Published in Revue des maladies respiratoires - 01 Jan 1984

Sallerin F, Prévost MC, De Graeve P, Miguères J, Krempf M, Jover A

Link to Pubmed [PMID] – 6473890

Rev Mal Respir 1984;1(3):181-5

The phospholipid content of bronchoalveolar lavage (LBA) has been little studied till now. This work involved 96 LBA on 7 cases of allergic alveolitis, 11 cases of diffuse interstitial fibrosis (FID) and 42 of sarcoidosis. The liquid collected was submitted to a cellular study (cellularity, total and differential) and biochemical (total proteins, total phospholipids separated into their different fractions by chromatography which enabled the identification of phosphatidyl-choline, phosphatidyl-serine and phosphatidyl-inositol in particular). The cytological results were close to the classical data, a rise in the lymphocyte level in allergic alveolitis and active sarcoid, a rise in polymorphonuclear cells in FID. Biochemical analysis showed a fall in total phospholipids for the whole group, the drop being the greatest in the FID. Phosphatidyl-choline, the principle phospholipid of surfactant in normals, was reduced in all three groups of patient when expressed as a percentage of total phospholipids. This fall was greatest with an allergic alveolitis and occurred on a pro rata basis with a rise in phosphatidyl-serine and inositol. The protein phospholipid ratio (PL/P) expressed in micrograms of phospholipid and milligrams of protein fell in a significant fashion in all the pathological groups.

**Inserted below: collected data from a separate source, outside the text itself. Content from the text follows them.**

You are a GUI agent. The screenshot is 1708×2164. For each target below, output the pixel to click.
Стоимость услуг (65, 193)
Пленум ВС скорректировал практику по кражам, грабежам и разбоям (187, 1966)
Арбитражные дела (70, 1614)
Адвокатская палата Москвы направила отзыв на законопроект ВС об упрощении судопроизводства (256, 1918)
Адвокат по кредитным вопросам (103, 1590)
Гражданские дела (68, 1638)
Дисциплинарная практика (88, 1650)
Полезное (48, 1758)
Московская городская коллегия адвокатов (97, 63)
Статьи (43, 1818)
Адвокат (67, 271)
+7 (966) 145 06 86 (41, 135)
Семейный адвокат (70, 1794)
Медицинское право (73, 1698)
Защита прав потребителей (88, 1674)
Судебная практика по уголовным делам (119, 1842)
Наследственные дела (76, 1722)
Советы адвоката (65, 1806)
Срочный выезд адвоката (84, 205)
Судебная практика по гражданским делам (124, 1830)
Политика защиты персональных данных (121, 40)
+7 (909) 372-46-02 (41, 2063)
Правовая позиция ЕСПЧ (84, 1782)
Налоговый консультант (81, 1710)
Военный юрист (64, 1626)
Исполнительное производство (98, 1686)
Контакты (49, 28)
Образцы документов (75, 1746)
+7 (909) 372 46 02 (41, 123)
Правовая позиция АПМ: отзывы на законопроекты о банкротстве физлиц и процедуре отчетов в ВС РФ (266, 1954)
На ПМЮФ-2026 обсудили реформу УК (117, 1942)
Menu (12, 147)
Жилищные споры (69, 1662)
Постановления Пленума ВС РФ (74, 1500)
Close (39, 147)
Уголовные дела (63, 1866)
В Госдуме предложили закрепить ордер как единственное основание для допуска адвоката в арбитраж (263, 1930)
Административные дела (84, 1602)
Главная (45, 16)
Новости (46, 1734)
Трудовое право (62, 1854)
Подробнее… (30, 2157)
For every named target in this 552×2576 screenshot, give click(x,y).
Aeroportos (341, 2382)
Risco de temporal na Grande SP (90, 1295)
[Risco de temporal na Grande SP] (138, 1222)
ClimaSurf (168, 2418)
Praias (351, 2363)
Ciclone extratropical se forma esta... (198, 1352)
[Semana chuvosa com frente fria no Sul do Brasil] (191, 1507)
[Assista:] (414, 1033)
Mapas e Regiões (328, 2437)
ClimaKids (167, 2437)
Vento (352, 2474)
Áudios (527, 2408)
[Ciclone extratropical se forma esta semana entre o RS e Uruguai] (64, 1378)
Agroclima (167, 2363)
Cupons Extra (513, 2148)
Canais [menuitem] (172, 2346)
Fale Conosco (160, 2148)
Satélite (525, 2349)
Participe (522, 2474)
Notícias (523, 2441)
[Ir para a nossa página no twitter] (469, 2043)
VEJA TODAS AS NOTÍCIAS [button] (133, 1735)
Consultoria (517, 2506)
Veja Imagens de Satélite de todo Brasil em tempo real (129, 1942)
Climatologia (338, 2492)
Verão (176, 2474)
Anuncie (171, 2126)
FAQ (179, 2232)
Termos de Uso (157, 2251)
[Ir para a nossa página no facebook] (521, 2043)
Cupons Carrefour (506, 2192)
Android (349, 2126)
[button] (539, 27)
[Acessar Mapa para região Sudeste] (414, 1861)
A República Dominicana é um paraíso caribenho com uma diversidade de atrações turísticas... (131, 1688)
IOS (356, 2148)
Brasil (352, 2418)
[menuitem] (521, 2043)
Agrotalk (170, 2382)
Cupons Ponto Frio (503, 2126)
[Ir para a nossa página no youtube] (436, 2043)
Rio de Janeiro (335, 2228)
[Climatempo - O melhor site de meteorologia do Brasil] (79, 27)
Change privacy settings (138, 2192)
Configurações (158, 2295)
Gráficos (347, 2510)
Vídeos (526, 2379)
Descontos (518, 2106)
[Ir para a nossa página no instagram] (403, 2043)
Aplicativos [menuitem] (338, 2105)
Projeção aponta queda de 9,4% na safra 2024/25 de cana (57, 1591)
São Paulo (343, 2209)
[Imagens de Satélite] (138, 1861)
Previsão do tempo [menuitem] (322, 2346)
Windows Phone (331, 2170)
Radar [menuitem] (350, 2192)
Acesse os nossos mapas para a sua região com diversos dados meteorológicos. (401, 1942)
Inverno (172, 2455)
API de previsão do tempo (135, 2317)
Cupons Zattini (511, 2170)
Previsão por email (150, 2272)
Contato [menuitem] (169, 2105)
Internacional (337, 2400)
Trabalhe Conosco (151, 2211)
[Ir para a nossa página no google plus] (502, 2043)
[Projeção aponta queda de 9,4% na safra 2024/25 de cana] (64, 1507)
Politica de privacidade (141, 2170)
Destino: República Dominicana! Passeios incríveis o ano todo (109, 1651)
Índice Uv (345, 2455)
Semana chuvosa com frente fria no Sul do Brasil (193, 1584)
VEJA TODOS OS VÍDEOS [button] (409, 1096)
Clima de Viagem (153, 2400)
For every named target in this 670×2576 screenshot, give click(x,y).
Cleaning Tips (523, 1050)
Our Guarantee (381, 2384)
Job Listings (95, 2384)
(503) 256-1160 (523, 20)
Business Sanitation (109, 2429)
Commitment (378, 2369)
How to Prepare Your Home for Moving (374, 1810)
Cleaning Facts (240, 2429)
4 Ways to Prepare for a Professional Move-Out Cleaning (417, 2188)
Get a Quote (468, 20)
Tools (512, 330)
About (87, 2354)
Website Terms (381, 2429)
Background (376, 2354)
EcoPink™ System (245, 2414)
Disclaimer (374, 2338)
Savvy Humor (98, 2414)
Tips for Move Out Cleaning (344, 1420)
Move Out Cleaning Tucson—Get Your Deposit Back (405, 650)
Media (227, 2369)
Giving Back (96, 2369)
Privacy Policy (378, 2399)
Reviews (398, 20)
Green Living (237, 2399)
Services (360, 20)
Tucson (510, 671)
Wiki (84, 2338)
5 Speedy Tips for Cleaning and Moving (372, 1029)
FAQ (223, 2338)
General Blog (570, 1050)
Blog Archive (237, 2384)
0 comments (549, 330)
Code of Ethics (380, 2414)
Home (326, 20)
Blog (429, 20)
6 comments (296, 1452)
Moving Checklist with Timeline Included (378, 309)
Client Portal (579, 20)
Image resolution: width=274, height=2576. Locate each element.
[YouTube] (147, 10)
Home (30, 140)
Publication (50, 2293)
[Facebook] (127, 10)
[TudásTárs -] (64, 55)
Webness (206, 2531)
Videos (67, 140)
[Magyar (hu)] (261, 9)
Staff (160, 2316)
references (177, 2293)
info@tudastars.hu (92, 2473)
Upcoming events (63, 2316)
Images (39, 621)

This fall was significantly larger in allergic alveolitis than FID and active sarcoid. The PL/P ratio seems to be a good marker of active sarcoid, correlating with the activity of the disease inversely with the lymphocyte level, and was unchanged by steroids unlike the lymphocyte count. A rise in this ratio correlates with an improvement in the radiological and clinical state.